| What to do |
Switch every "Image resolution" in the data below to "Screen size", and reproduce all the lines otherwise unchanged, omitting the pictures.

| Supplied records |

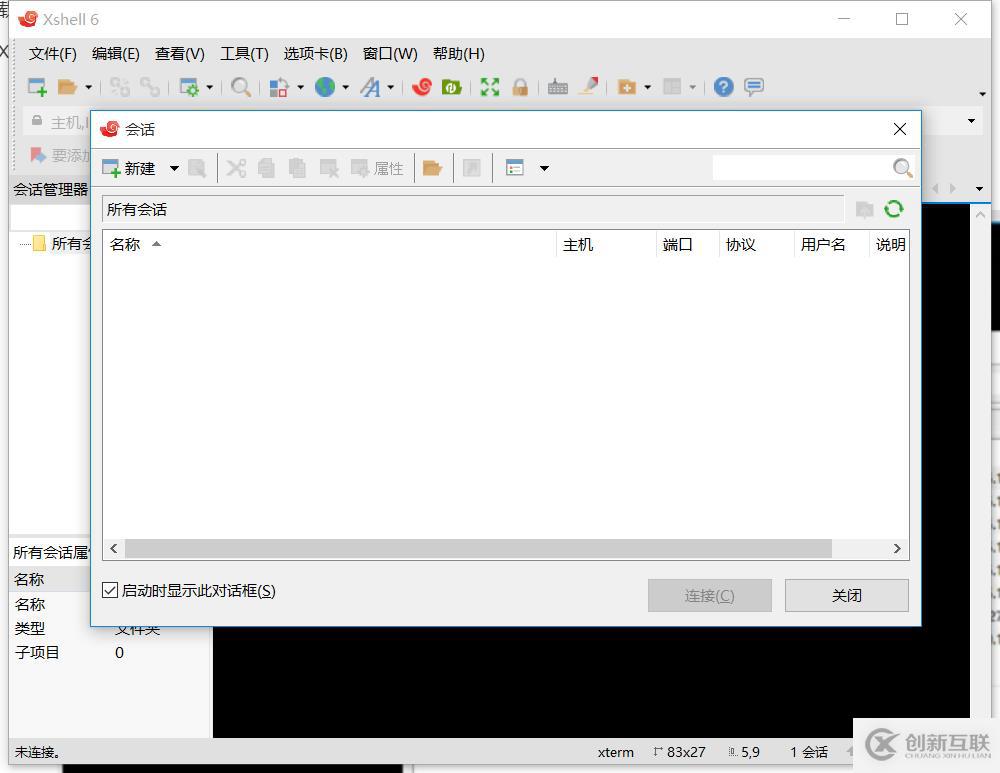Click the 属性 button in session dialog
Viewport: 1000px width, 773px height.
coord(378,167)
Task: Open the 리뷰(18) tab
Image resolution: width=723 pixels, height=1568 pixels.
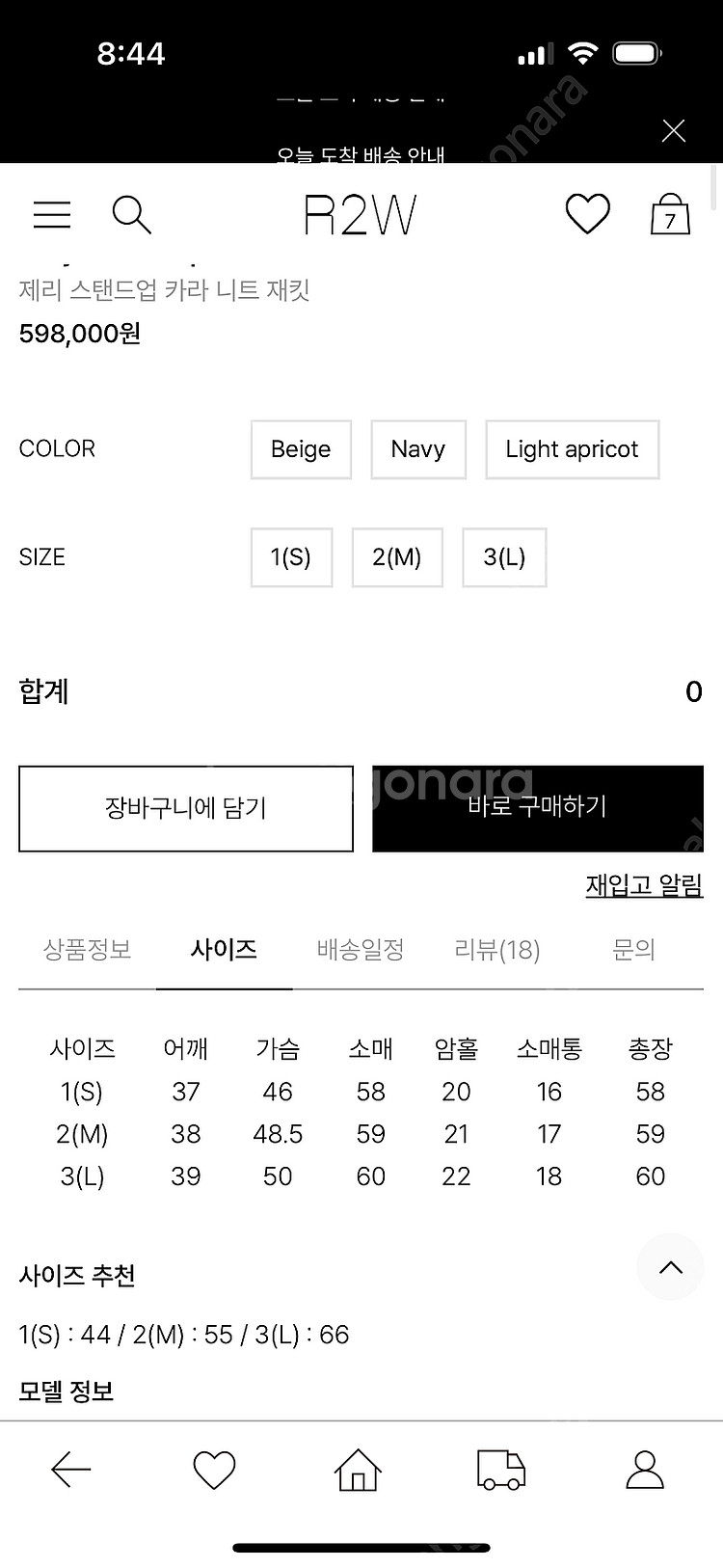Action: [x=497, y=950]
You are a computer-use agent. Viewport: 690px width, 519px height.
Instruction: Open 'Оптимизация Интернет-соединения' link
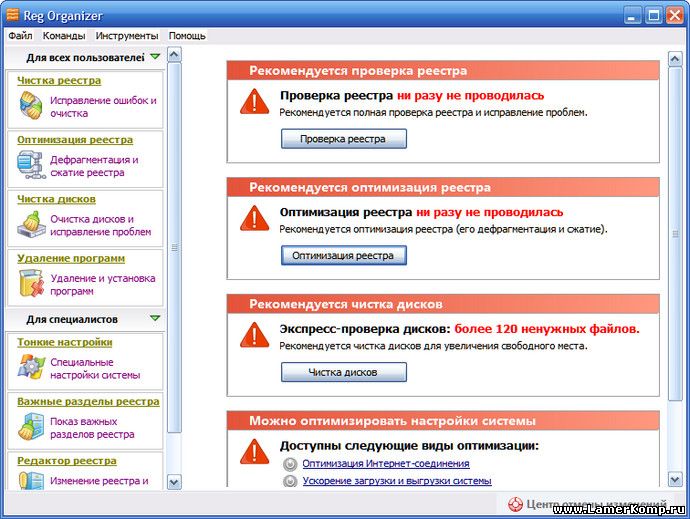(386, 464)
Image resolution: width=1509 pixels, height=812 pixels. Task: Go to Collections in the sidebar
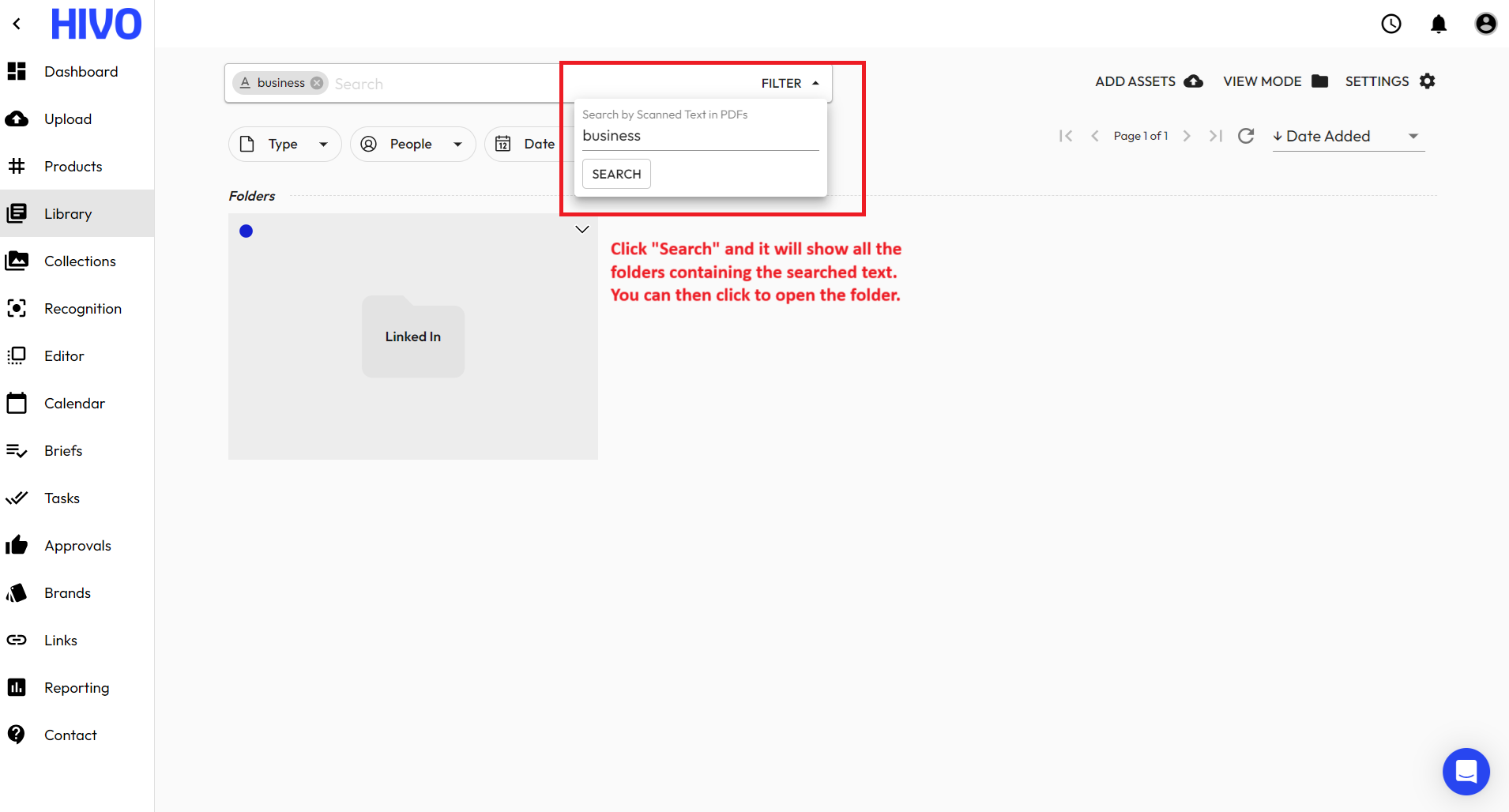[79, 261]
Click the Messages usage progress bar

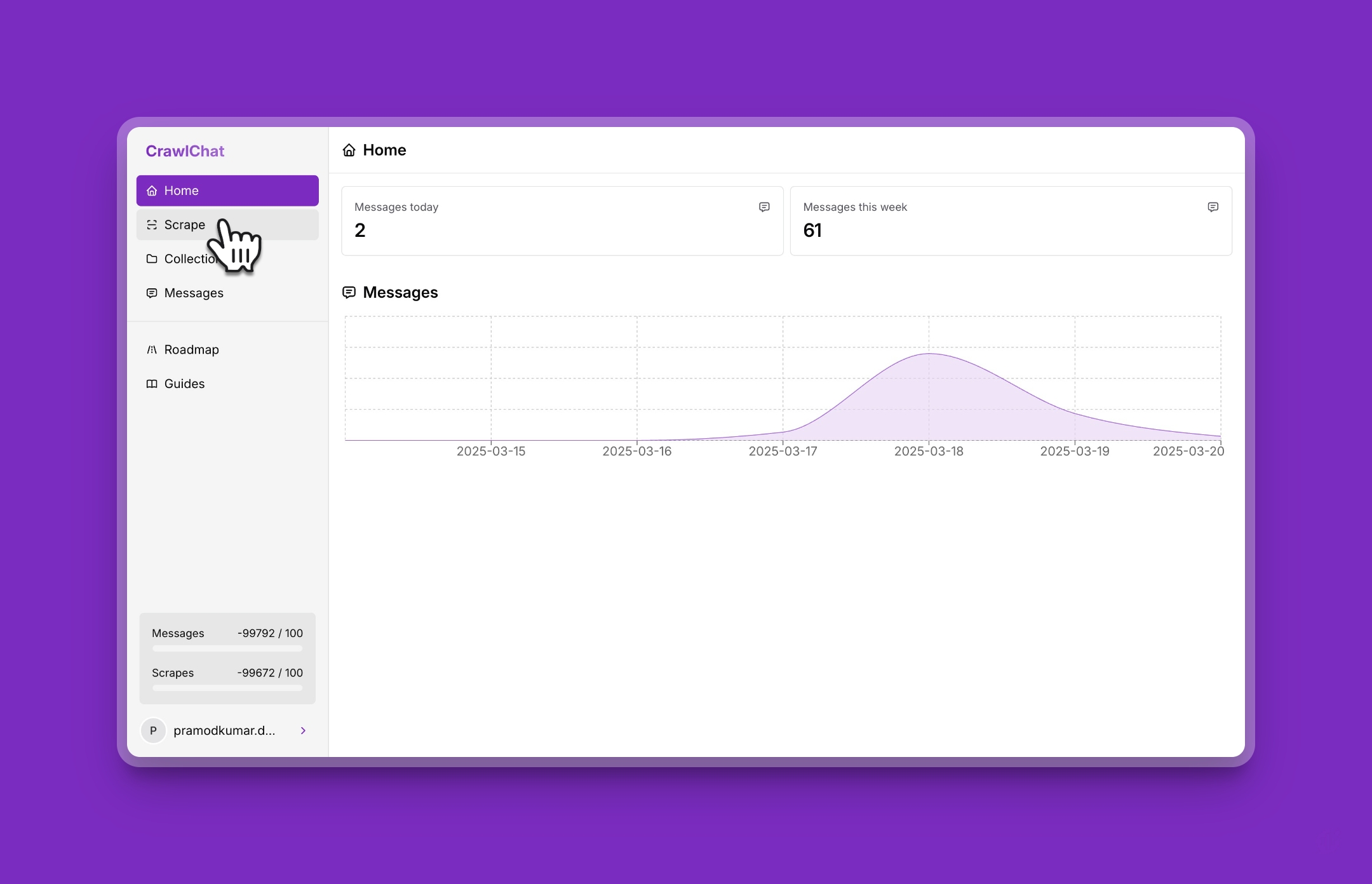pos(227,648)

| Solution to this problem |
Click the 属性 button in session dialog
Viewport: 1000px width, 773px height.
coord(378,167)
Task: Open the 리뷰(18) tab
Screen size: width=723 pixels, height=1568 pixels.
Action: [x=497, y=950]
You are a computer-use agent. Viewport: 690px width, 519px height.
Instruction: Open 'Оптимизация Интернет-соединения' link
(386, 464)
Screen size: width=1509 pixels, height=812 pixels. Task: Go to Collections in the sidebar
[79, 261]
Click the Messages usage progress bar

pos(227,648)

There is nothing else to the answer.